12 Capítulo 12 - Um favor para o Niall


Passamos uma semana indo visitar todas as tardes o Niall no
hospital. Até uma tarde em que eu estava em pé acariciando o cabelo dele, ele abriu os olhos. Fiquei tão feliz e na hora que eu ia chamar o médico, ele tocou meu braço, eu me virei e ele fez um sinal para que eu chegasse perto. Me aproximei dele e ele disse meio baixo:

- você pode me fazer um favor? – disse ele com a voz fraca.

- sim Ni, tudo o que você quiser.

- você pode ir até a minha mãe e dizer que a amo?

Aquilo me apertou o coração. Ele não tinha nenhuma garota porque tinha medo de que acontecesse a mesma coisa que aquela garota fez para ele. E por isso, a mãe dele era a única mulher em que ele confiava de verdade, sabia que ela não ia abandonar ele. Uma lágrima escorreu pelo meu rosto. Ele era tão sensível.

- posso sim Niall – dei um beijo na cabeça dele.

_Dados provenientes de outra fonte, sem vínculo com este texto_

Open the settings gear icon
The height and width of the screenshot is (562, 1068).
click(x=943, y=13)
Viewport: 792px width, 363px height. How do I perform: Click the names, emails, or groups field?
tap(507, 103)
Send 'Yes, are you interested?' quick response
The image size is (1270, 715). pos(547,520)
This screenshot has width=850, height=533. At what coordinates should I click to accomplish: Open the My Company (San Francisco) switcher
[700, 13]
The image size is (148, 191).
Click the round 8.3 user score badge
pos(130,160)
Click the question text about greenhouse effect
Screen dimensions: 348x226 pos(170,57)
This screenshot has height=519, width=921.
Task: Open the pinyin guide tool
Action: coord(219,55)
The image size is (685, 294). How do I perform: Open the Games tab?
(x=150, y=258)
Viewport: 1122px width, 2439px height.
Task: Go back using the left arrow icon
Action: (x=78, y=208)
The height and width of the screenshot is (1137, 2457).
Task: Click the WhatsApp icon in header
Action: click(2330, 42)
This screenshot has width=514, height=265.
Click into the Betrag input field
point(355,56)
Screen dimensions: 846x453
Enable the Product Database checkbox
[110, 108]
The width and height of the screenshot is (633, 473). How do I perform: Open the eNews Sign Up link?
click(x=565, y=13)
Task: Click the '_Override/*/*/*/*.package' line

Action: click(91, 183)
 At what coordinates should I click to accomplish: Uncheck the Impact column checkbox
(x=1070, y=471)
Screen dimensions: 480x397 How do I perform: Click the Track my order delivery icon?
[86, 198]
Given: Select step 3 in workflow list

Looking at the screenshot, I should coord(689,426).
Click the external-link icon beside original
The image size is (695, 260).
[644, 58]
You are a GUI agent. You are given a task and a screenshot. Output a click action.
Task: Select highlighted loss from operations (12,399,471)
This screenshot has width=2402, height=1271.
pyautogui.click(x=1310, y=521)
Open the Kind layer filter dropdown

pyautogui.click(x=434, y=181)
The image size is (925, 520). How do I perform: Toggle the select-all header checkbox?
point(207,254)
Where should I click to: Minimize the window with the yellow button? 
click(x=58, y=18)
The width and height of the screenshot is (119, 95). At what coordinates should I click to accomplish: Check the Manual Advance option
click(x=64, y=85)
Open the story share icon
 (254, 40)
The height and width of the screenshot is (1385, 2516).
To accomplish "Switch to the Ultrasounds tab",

- lembre-se, eu nunca vou te esquecer – ele abriu um sorriso
leve.

Niall era um anjo que caiu do céu, cresceu e sempre está feliz como uma criança que ganha doce. Isso era o que os outros viam. Eu via ele diferente. Eu conseguia ver o interior dele. Por trás de todos os sorrisos ele sofria, uma tristeza que habitava o coração dele. Eu já tentei falar com ele sobre isso, mas ele sempre mudava de assunto.

- e nem eu de você...

Sai do quarto à procura do Liam. Falei para ele que eu tinha que ir para a Irlanda porque Niall tinha algo para sua mãe. Ele me levou até em casa, e eu arrumei minhas coisas, falei com a minha mãe, que já tinha voltado:

- mãe, eu vou ter que ir para a Irlanda...

- quê? Não vai não filha!

- mãe, eu tenho que ir! É importante! E eu volto depois de amanhã...

- vai fazer o que lá?

- um favor pelo Niall.

- está bem, pode ir.

Fechei o zíper da minha mochila e sai de casa. Tinha esquecido
de chamar um táxi. Quando eu ia entrar em casa, ouvi o Liam gritando meu nome:

- Jessy! – ele veio correndo – eu vou com você, não quero que vá sozinha.

Louis ia nos levar até o aeroporto, ele já estava com o carro ligado. Sentei no banco de trás, e encostei a cabeça na janela, e não conseguia parar de lembrar dos sorrisos de Niall, dos seus olhos azuis, e no final sempre vinha aquela mesma cena de quando o conheci.